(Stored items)
__________________________________________________
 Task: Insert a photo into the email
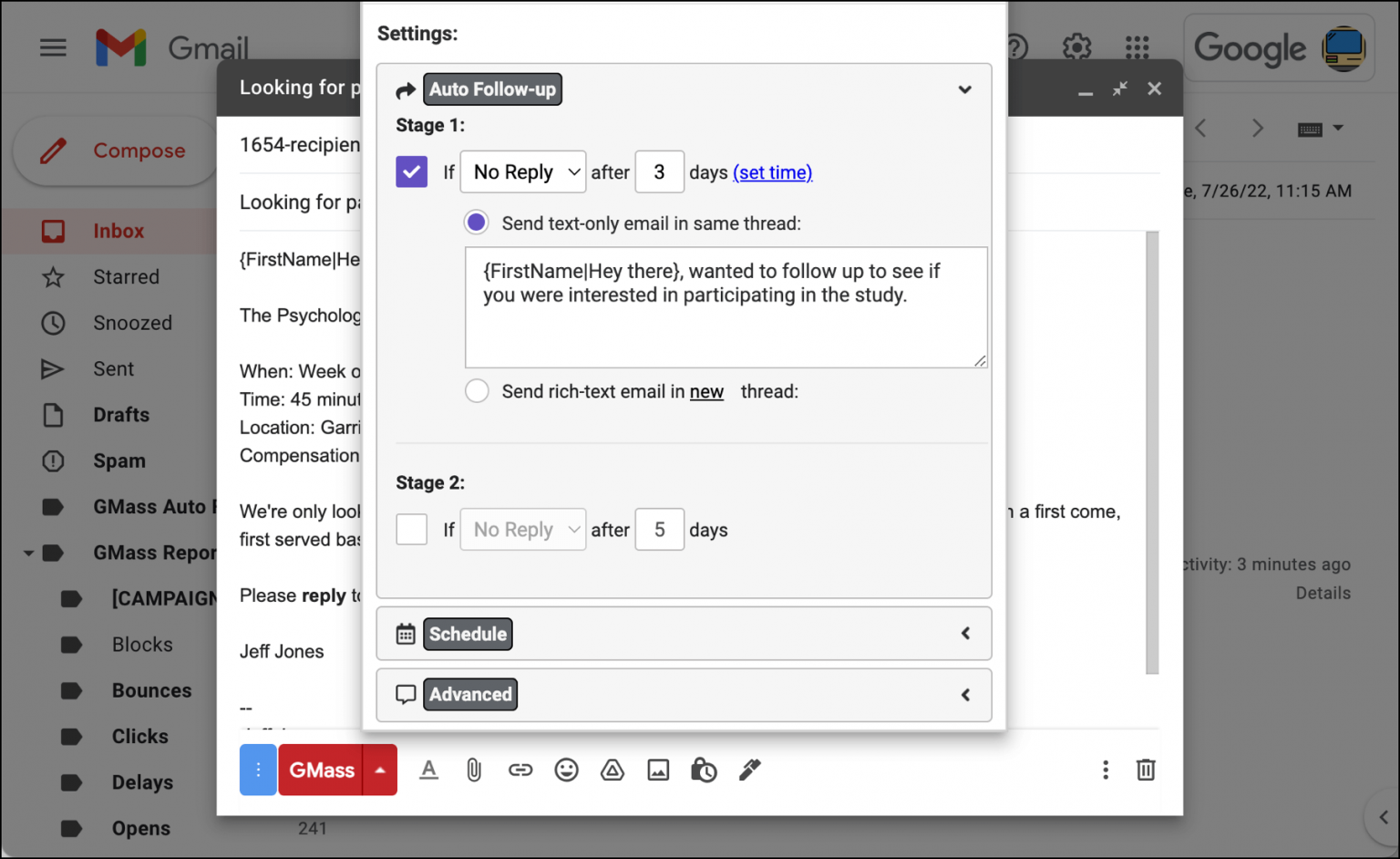pos(658,770)
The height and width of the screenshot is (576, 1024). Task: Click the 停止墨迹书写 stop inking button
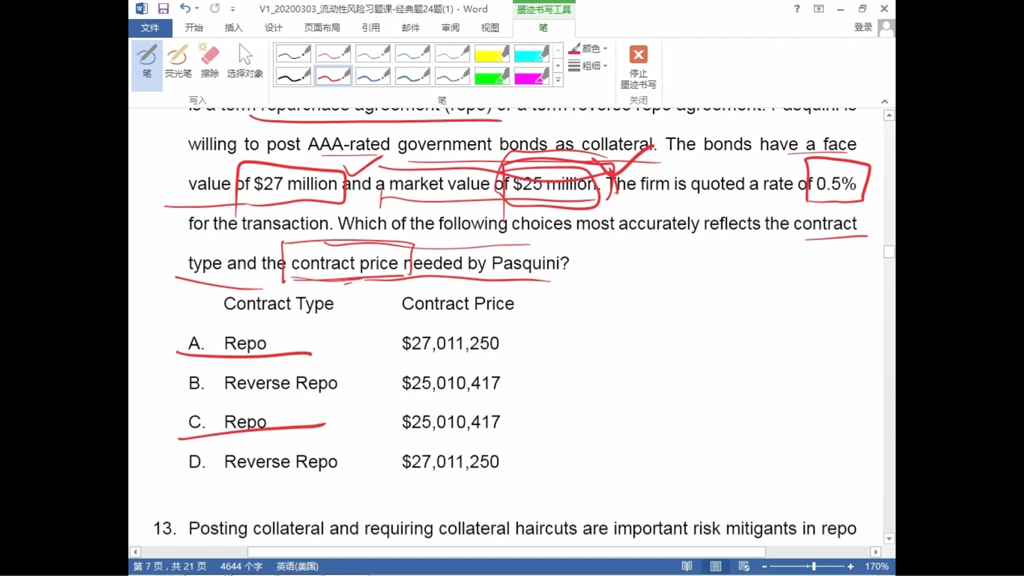pyautogui.click(x=638, y=64)
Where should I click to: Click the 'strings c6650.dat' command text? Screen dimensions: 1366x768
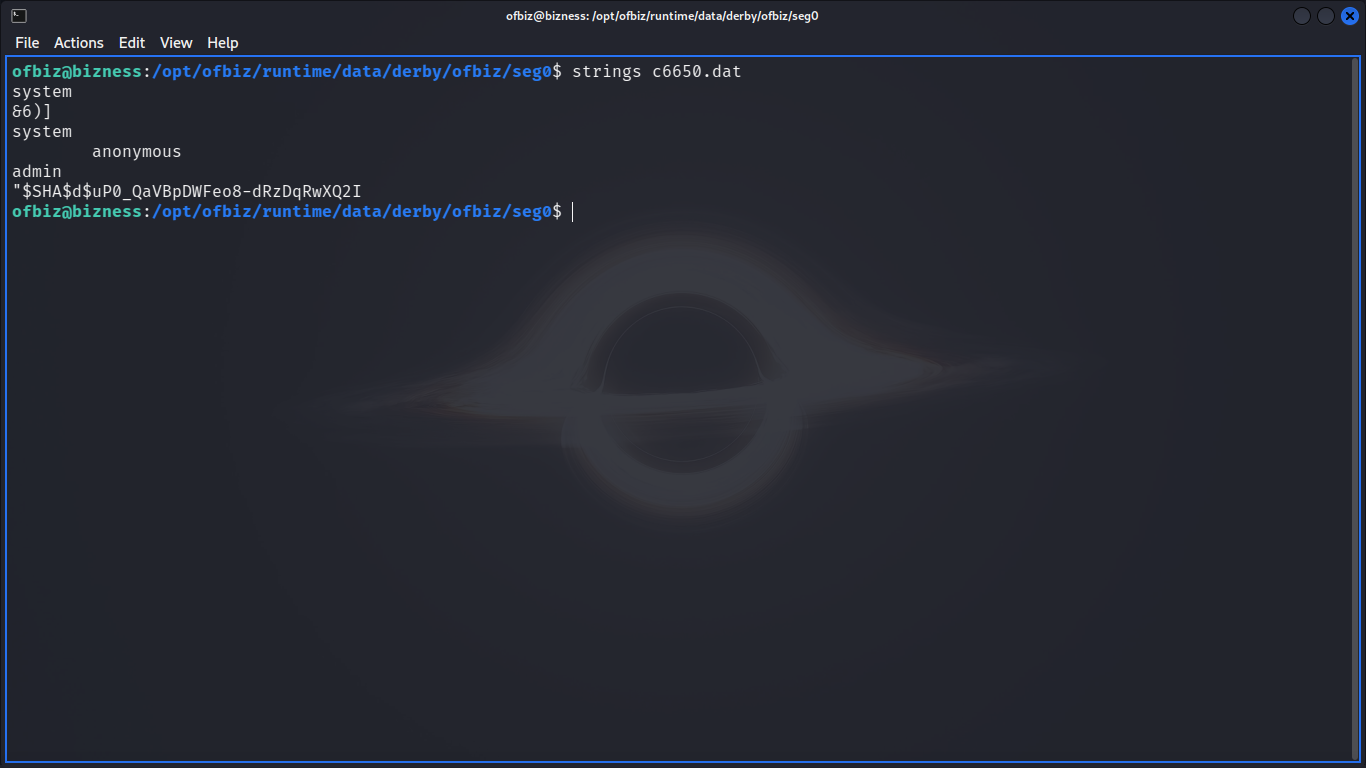click(656, 72)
__________________________________________________
WORK ITEM. Return only the lines from the one containing "Where should I" through the last line of the entries above, exactly as written and without pictures.

ANSWER SPACE.
Where should I click to: Click the 'strings c6650.dat' command text? Screen dimensions: 1366x768
click(656, 72)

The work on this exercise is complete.